Big Data: Principles and Examples Vol. 1
Big Data has become the subject of Big Hype, much as Social Media and Mobile were recently. Our goal today is to peel back the hype and discover some of the key principles behind Big Data so we can make the best possible decisions about when, where, and how to apply it.
My background with Big Data has predominantly been in retail, as Principal Engineer in Personalization at Amazon, and now Chief Scientist at RichRelevance, so I will use several retail examples. However, the principles behind these examples are without question more broadly applicable. These principles are:
- Before we look at any data, we have to have a clear and well-defined goal. Otherwise we are likely to find very clever solutions to the wrong problems.

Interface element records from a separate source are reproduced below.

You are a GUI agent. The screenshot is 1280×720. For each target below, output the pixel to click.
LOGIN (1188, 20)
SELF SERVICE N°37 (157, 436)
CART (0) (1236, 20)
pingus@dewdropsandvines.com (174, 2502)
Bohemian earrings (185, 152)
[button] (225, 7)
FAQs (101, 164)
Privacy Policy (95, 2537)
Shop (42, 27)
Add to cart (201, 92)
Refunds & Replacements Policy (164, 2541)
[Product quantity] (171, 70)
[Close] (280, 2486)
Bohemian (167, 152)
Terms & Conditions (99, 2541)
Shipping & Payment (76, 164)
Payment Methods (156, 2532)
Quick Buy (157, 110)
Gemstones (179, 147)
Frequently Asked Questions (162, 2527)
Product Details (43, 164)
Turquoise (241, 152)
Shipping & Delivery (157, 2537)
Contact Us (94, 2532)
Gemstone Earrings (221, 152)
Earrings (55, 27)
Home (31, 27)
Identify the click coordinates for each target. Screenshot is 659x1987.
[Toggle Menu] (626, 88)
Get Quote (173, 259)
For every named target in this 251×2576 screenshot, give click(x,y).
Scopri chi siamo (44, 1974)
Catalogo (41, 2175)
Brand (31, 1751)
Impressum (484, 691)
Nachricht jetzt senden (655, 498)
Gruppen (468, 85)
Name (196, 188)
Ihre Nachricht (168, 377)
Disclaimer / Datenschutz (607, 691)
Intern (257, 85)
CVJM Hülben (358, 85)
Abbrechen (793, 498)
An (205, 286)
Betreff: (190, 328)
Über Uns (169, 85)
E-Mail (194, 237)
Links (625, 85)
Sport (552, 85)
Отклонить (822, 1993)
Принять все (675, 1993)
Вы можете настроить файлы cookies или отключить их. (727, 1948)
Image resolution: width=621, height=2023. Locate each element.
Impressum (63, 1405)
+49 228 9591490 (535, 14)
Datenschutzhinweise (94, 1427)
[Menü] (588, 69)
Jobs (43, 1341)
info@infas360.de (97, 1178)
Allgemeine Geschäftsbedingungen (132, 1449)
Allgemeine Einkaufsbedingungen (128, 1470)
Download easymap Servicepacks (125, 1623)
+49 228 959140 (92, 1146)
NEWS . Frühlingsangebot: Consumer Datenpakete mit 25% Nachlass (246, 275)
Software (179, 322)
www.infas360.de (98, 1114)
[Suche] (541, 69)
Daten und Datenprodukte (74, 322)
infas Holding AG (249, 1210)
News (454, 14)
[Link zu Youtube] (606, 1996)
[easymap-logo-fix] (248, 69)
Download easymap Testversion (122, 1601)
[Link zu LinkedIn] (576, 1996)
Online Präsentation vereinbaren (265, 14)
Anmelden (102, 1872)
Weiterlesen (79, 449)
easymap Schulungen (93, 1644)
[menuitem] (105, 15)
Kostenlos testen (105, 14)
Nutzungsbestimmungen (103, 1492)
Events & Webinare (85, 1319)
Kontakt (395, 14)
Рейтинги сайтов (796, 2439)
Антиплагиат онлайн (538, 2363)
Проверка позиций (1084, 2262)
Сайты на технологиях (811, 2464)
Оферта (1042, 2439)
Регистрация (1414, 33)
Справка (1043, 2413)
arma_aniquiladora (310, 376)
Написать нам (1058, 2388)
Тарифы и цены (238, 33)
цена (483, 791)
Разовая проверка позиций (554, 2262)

- Smart data science requires the same fundamental scientific method—hypothesis, experimentation, and analysis—as every other science.
- Correlation is not causation. We all know this, but in a big data world it is much easier to confuse the two.
- Data are economic assets. Understanding them as such helps us understand how to motivate all participants in the data economy, from individuals to corporations to governments and non-profits.
The Netflix Prize
The Netflix Prize has done more to bring Big Data and data science in general to the public mind than any other event. This has been great for increasing the visibility of the field, but I’m sad to say, miserable for actual practice. The saddest part is that the winning algorithms are not in use at Netflix today, and are unlikely ever to be.
What went wrong? Fundamentally, the contest violated Principle 1. It did not ask contestants to optimize the right thing, which is what films to recommend to customers. Instead, the contest judged algorithms by how well they predict how customers would rate movies. So far that doesn’t sound completely illogical. If you know what I will rate highly, you can recommend it to me.
Unfortunately, the algorithms were judged across the ratings scale. So being able to tell the difference between something to which I would give one star, and something to which I would give two stars, was just as important as being able to tell the difference between something to which I would give four stars and something I to which I would give five.
Why does this matter? Well, chances are I would never recommend either the one- star or the two-star film. Does it really matter that I can tell the difference between films you despise and films you merely don’t like? It almost certainly does not. And it certainly does not matter nearly as much as knowing the difference between films you will love and those you will merely like.
So what went wrong? Principle 1 was violated, the data scientists were unleashed, and we got great solutions to the wrong problem. Netflix got a lot of press, the winners got some cash, but the solution never went into production.